Wanita itu membalikkan tubuhnya dan mengikuti Ze ke dapur tanpa sadar. Ia sudah tidak bisa menahannya lagi dan hendak meminta satu potong. Namun, baru saja membuka mulut dan belum sempat mengucapkan sepatah kata pun, ia melihat Ze membuang semua pizza ke dalam tempat sampah.

Sontak, Hely membuka mata dan mulutnya lebar-lebar. Sedangkan Ze hanya tersenyum sinis menatap Hely. Ia merasa sangat bangga telah membuat wanita itu terkejut. Daripada membagi pizza itu pada Helios, lebih baik ia membuangnya.

"Kenapa? Apa ada yang salah?" tanya Ze sambil tersenyum menyeringai.

"Kenapa pizza-nya dibuang, Tuan?" tanya Hely sambil berjongkok. Tatapan matanya terlihat sangat sedih menyaksikan pizza-pizza itu dibuang.

"Memangnya kenapa?" Pria itu balik bertanya dengan nada malas.

"Kalau Tuan sudah tidak mau, biar saya saja yang makan. Tapi kenapa malah dibuang 'kan sayang," balas Hely masih menatap sedih ke arah tempat sampah.

Selang beberapa detik, Hely mengulurkan tangannya dan meraih bungkus pizza. Ia pikir, pizza itu masih bersih karena masih di dalam bungkusnya dan tempat sampah itu masih dalam keadaan baru. Jadi, ia ingin menyelamatkan pizza-pizza itu sebelum lewat dari lima menit.

"Justru itu. Lebih baik aku buang pizza itu daripada kau yang makan." Ze melipat kedua tangannya di depan sambil menatap Hely sinis.

Mendengar ucapan Ze, Hely menelan salivanya tiba-tiba dengan susah payah. Hanya karena tidak sudi membagi makanan itu dengannya, Ze membuang semua pizza itu.

"Dasar menjijikkan!" Ze beranjak pergi meninggalkan Hely yang saat ini sedang memegang dua bungkus pizza.

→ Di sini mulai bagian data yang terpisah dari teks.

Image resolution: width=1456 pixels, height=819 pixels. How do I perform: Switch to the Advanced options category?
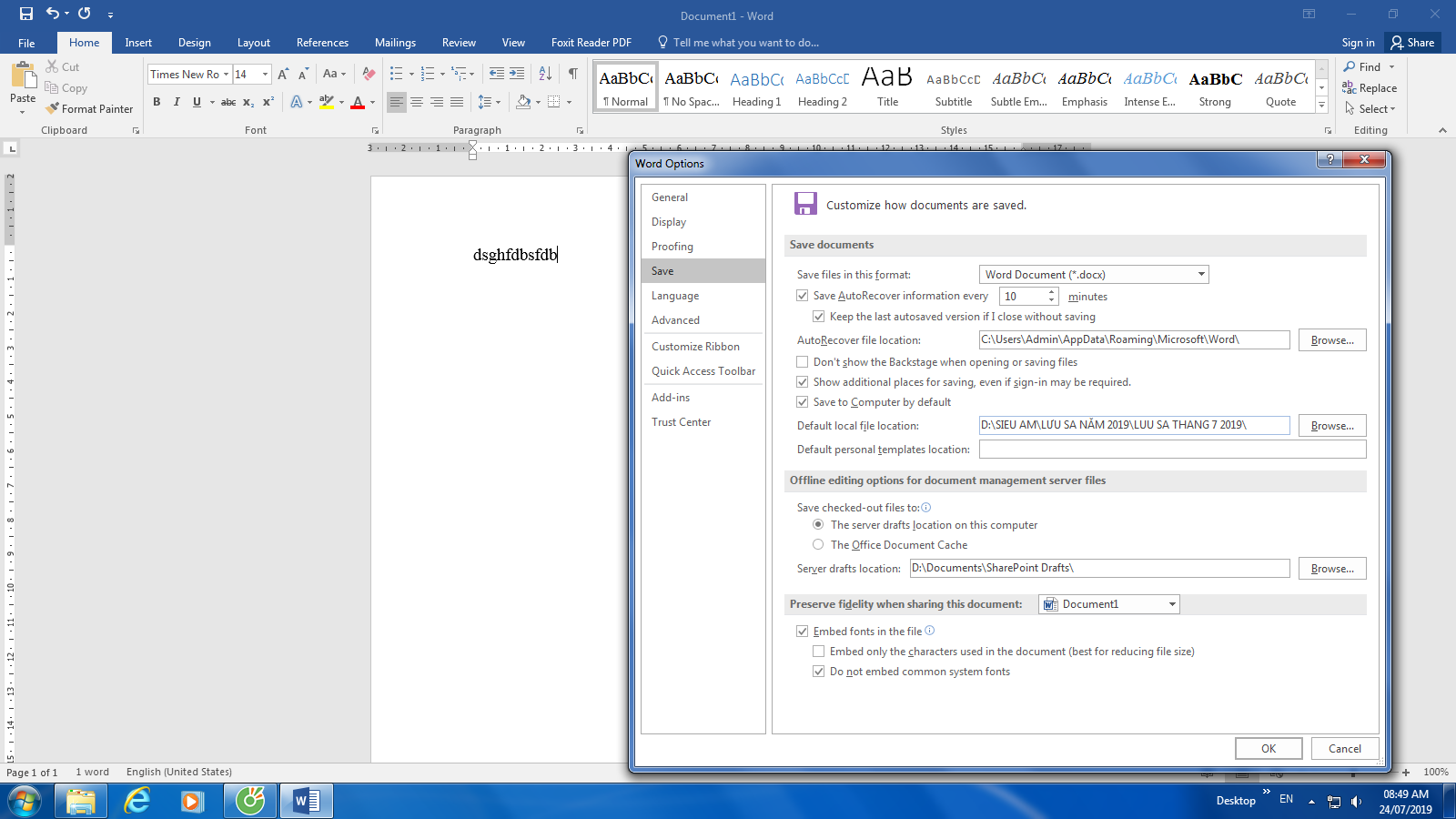tap(675, 320)
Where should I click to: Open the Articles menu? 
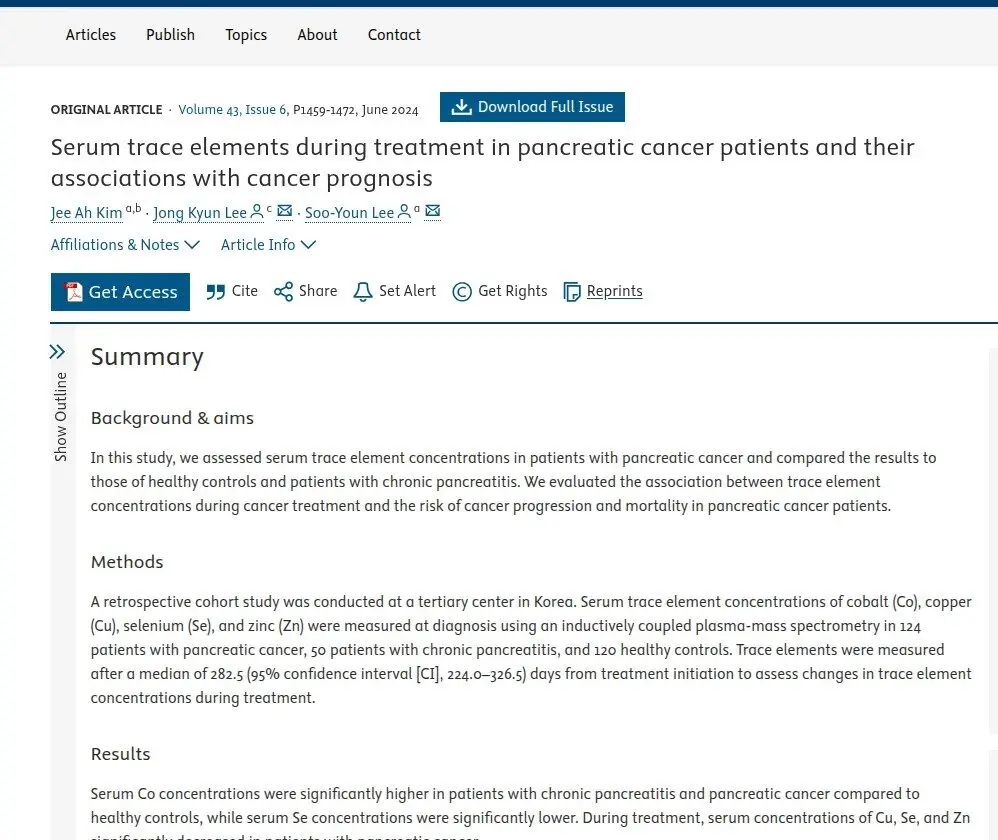(91, 35)
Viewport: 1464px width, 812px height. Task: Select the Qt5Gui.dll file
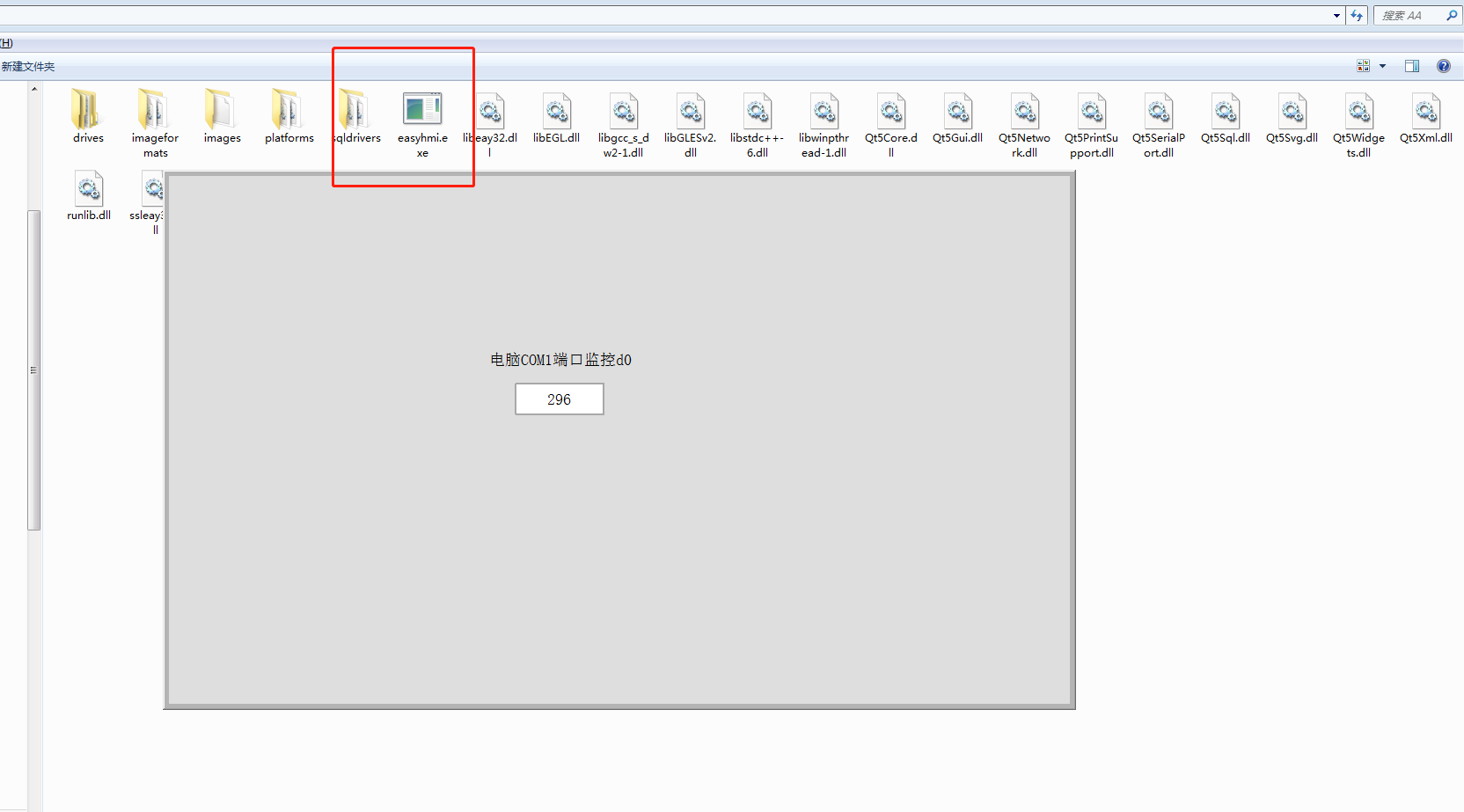tap(957, 113)
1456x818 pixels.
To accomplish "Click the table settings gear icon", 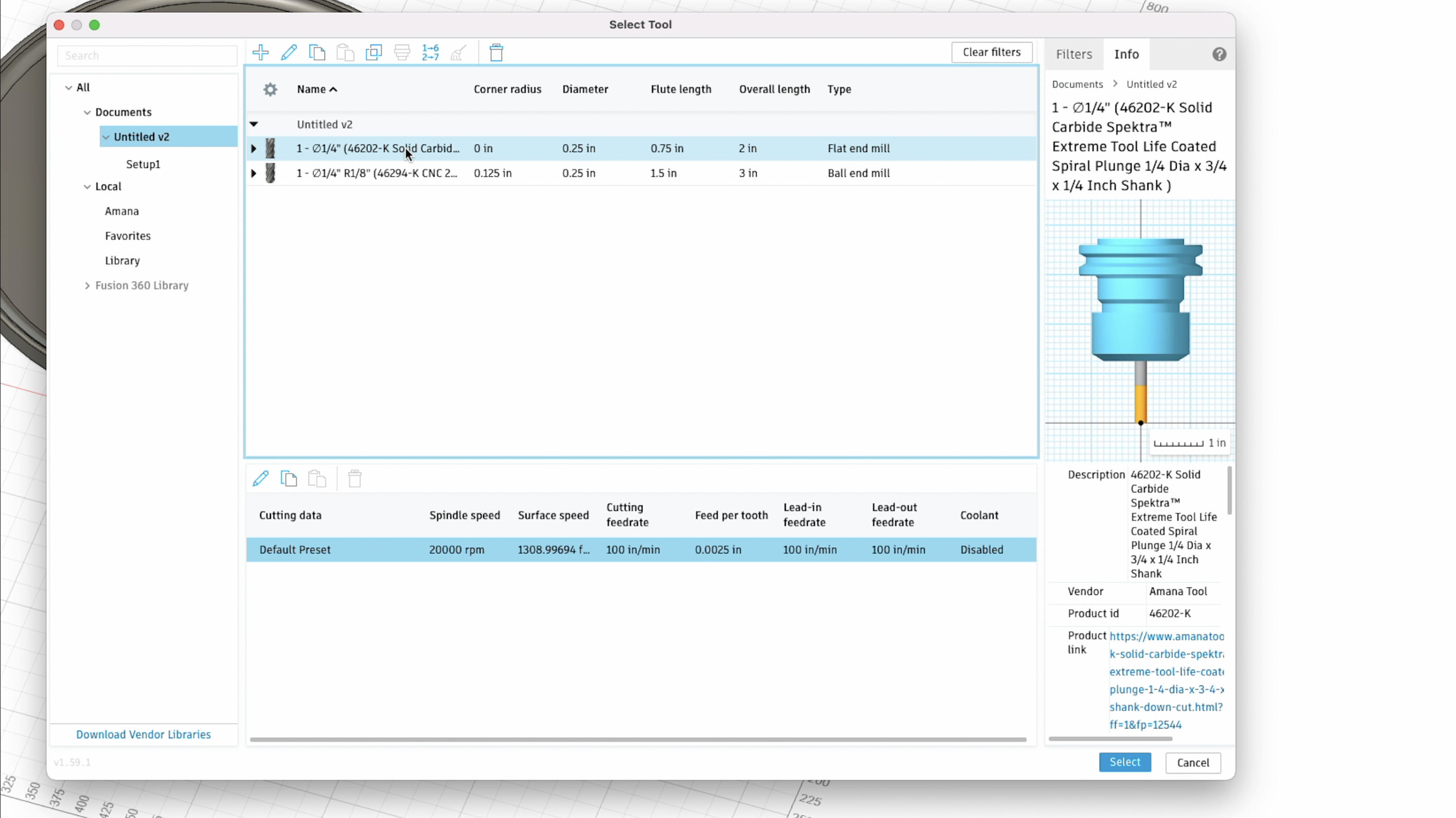I will tap(270, 89).
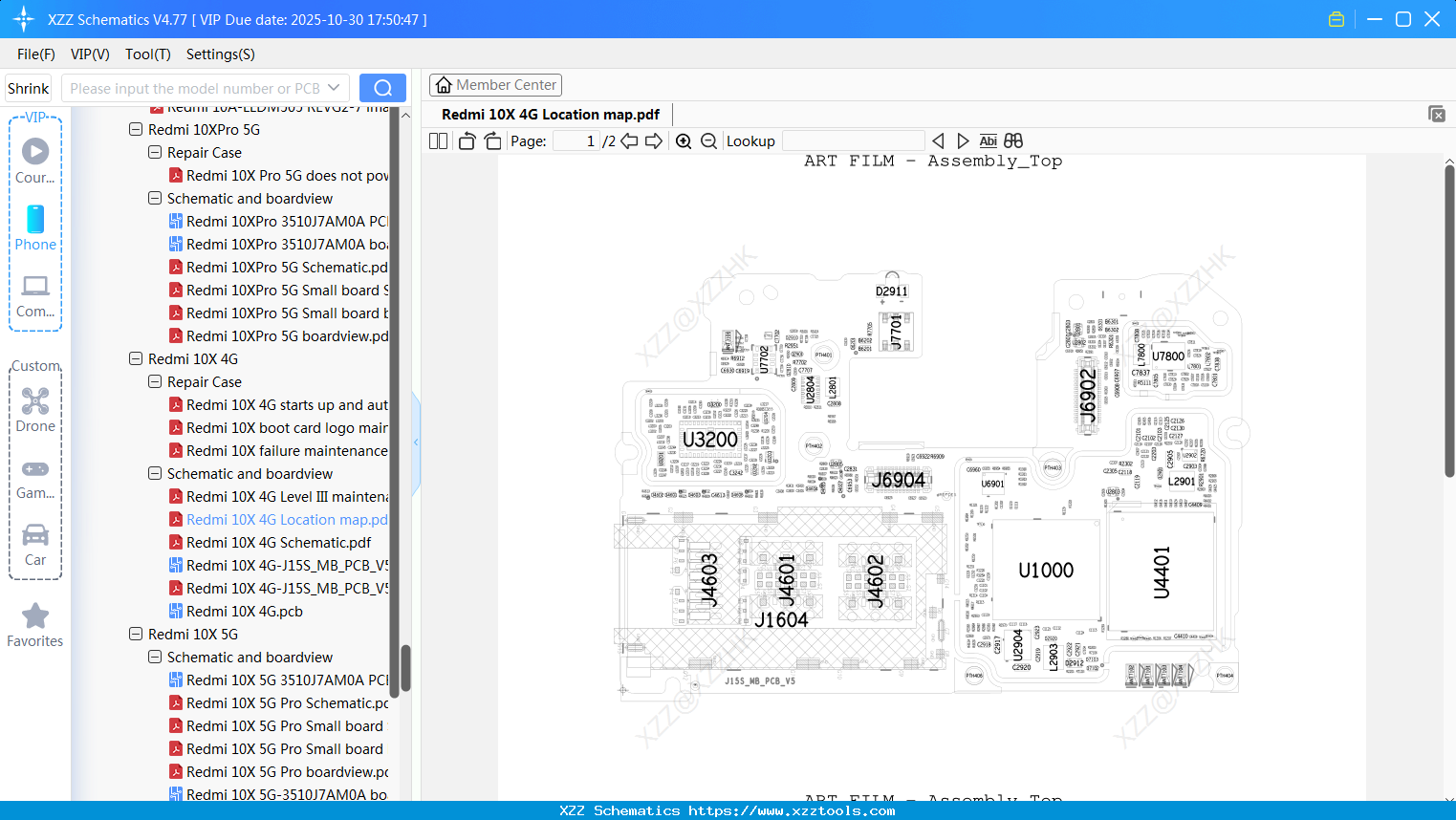Click the blue search magnifier icon
This screenshot has width=1456, height=820.
pyautogui.click(x=381, y=87)
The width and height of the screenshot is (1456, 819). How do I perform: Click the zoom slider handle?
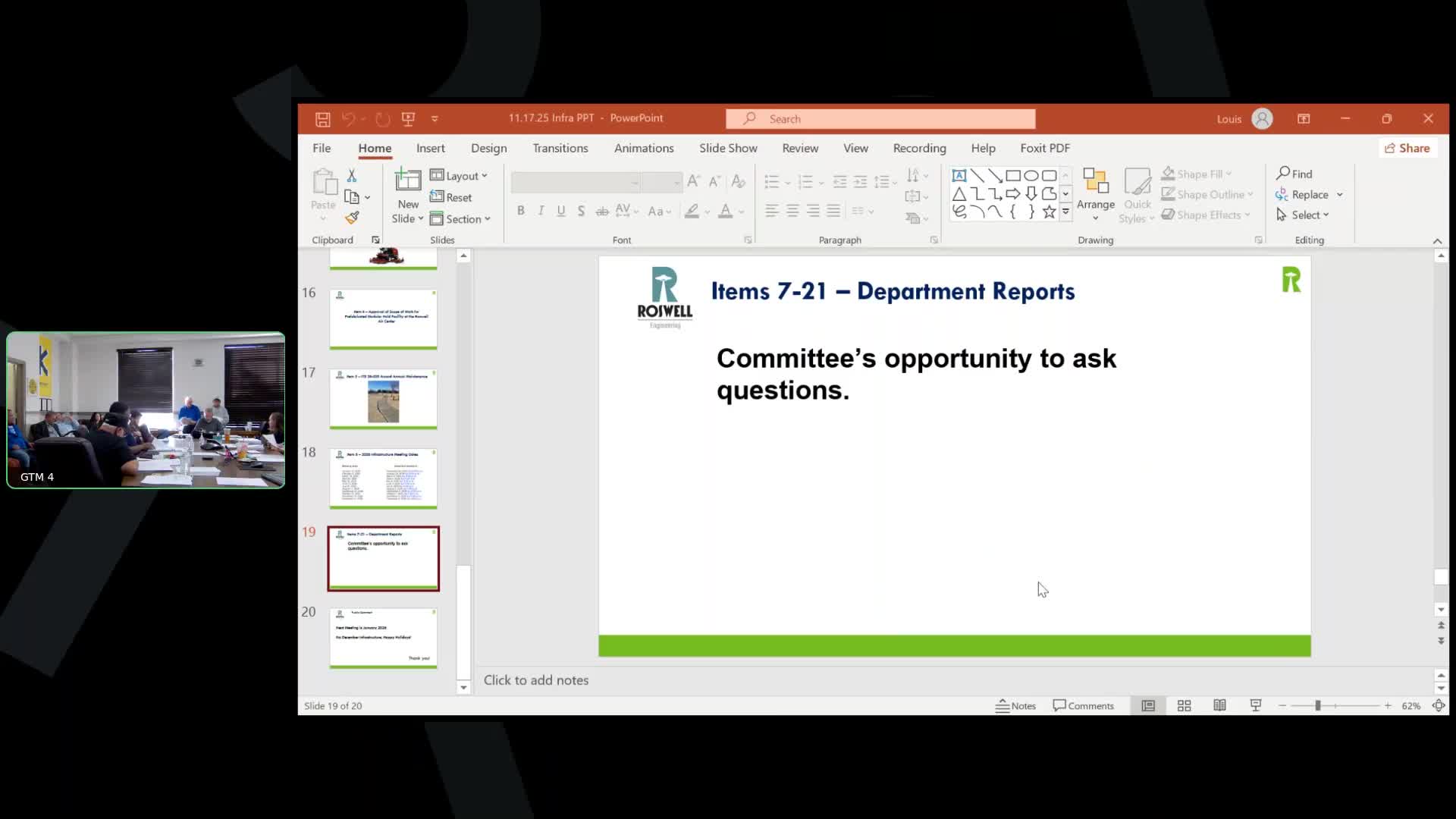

Meskipun Ze sudah pergi, tetapi Hely masih terdiam membeku. Ia lekas berdiri dan melempar kembali dua bungkus pizza itu ke tempat sampah. Hely kembali ke kamar dan meraih dompet di tas selempang miliknya. Beruntung ia baru mendapat gaji sebelum kejadian nahas itu. Jadi, ia tidak akan merasa kesulitan untuk mengisi perutnya karena sikap Ze yang kejam.

"Aku harus mempelajari area sekitar dan sekarang aku mau jalan-jalan sambil membeli makanan," lirih Hely sebelum akhirnya melangkah pergi.

Wanita itu keluar apartemen dan berjalan menyusuri trotoar. Ia mencari mini market karena tiba-tiba ingin menikmati mie instan. Namun sayangnya, meski ia sudah berjalan lebih dari lima belas menit, ia tetap tidak menemukan mini market. Akan tetapi, ia melihat banyak penjual makanan di pinggir jalan.

"Beli nasi bebek sama batagor aja, deh."

Setelah membeli, ia bergegas pulang karena sudah tidak sabar ingin menikmati bebek goreng yang membuat perutnya semakin keroncongan. Ia memencet tombol sandi pintu apartemen dan membukanya.

"Astaga!" terkejut Hely sambil melompat ke belakang.

Wanita itu melihat Ze berdiri tepat di depan pintu dengan posisi kedua tangan yang dilipat di depan tubuhnya. Tatapan matanya tajam bak busur panah yang siap diluncurkan ke jantung Hely. Raut wajahnya terlihat sangat dingin membuat seluruh tubuh wanita itu seakan membeku.